Scientific classification
- Domain: Eukaryota
- Kingdom: Fungi
- Division: Ascomycota
- Class: Arthoniomycetes
- Order: Arthoniales
- Family: Roccellaceae
- Genus: Dirina
- Species: D. madagascariensis
- Binomial name: Dirina madagascariensis Tehler, Ertz, Killmann, Razafindr., Sérus. & Eb.Fisch. (2013)

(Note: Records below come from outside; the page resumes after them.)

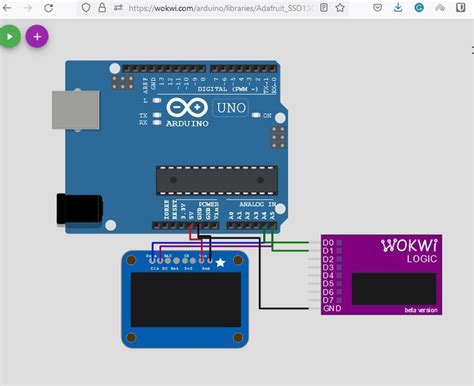
Task: Go back to the previous page
Action: (x=7, y=8)
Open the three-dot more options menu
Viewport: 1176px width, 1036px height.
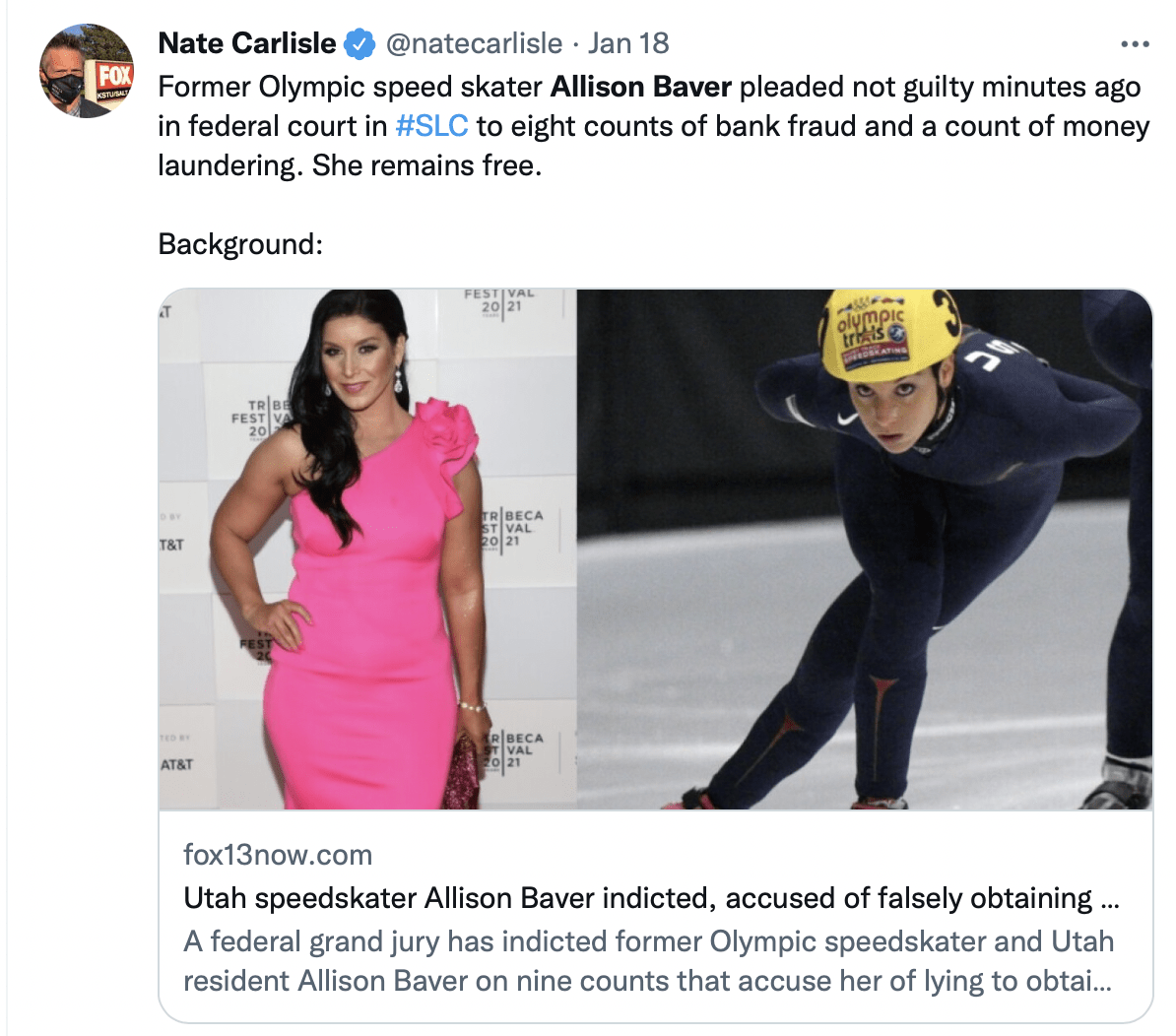click(1135, 44)
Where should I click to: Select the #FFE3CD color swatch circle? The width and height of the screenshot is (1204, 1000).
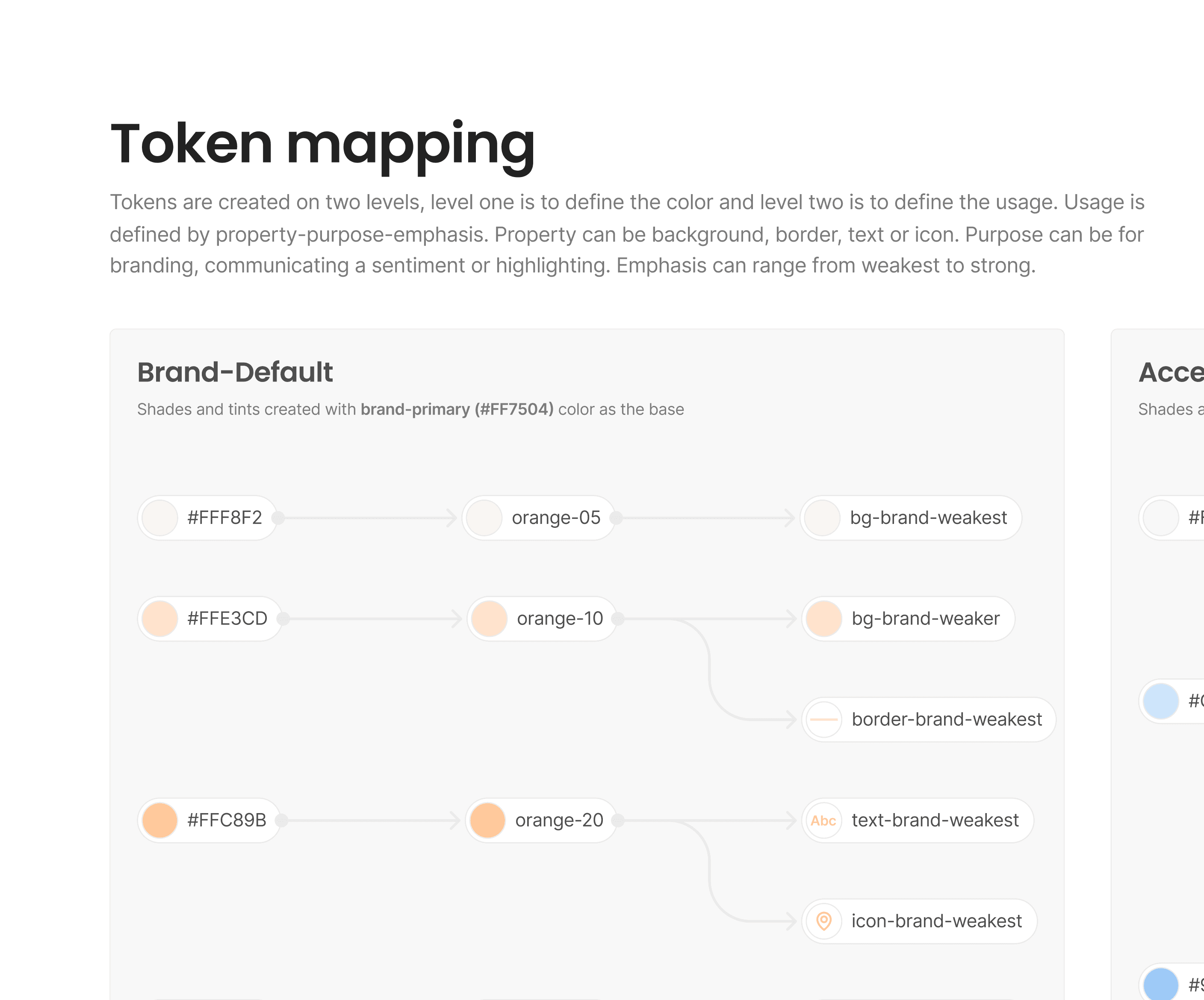click(160, 619)
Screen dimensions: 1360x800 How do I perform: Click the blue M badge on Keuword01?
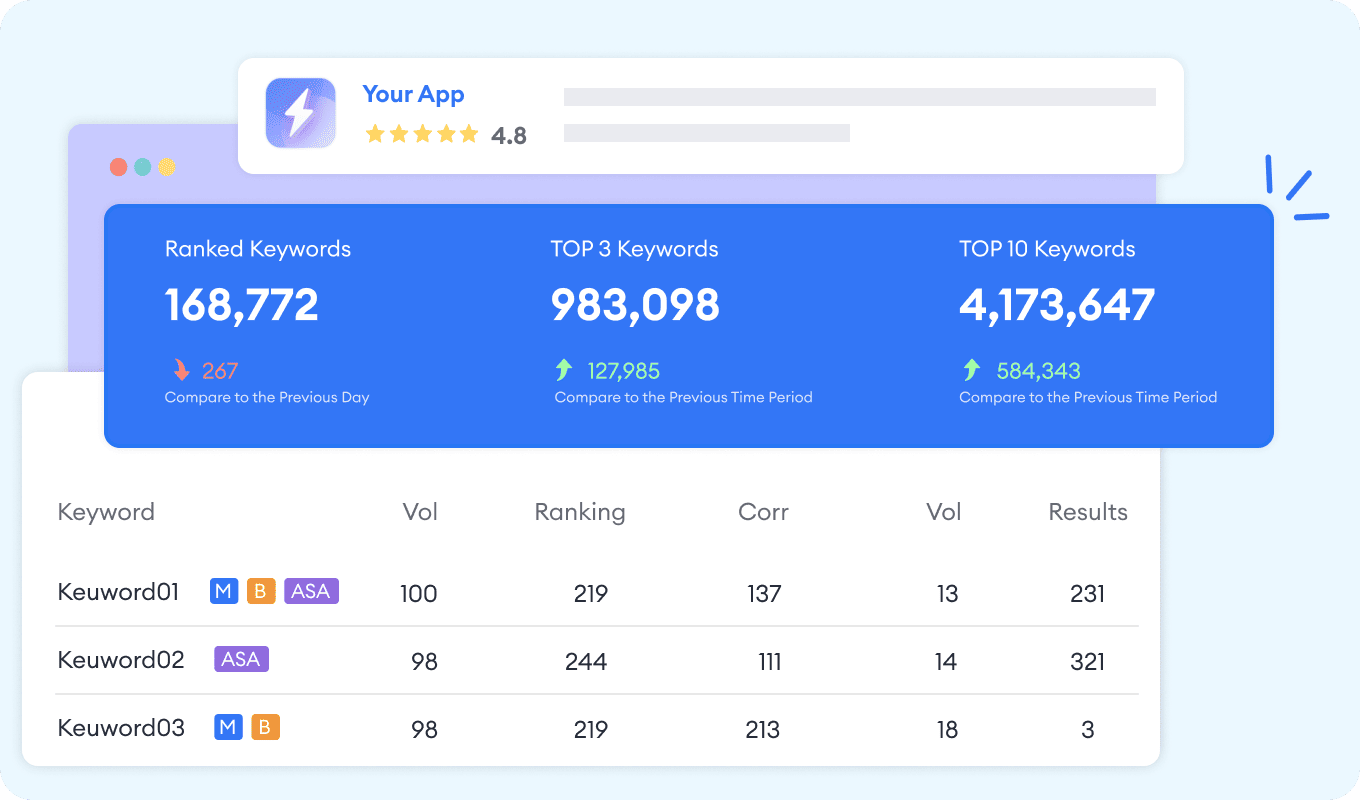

= Dirina madagascariensis =

- Genus: Dirina (lichen)
- Species: madagascariensis
- Authority: Tehler, Ertz, Killmann, Razafindr., Sérus. & Eb.Fisch. (2013)

Species of lichen

Dirina madagascariensis is a species of crustose lichen in the family Roccellaceae. Found in southern Madagascar, it was formally described as a new species in 2013 by lichenologists Anders Tehler, Damien Ertz, Dorothee Killmann, Tahina Razafindrahaja, Emmanuël Sérusiaux, and Eberhard Fischer. The type specimen was collected by the second author from Taolagnaro (Fort-Dauphin). It has been recorded growing both on rocks (usually calciferous) and on the bark of various trees and shrubs. The lichen has a creamy white to white-greyish thallus (0.1–1.5 mm thick) with a chalk-like medulla. Its ascospores measure 25–35 by 4–5 μm. D. madagascariensis contains the lichen products erythrin, lecanoric acid, and the unidentified substances named "C" and "J"; it is this latter substance that is characteristic of this species.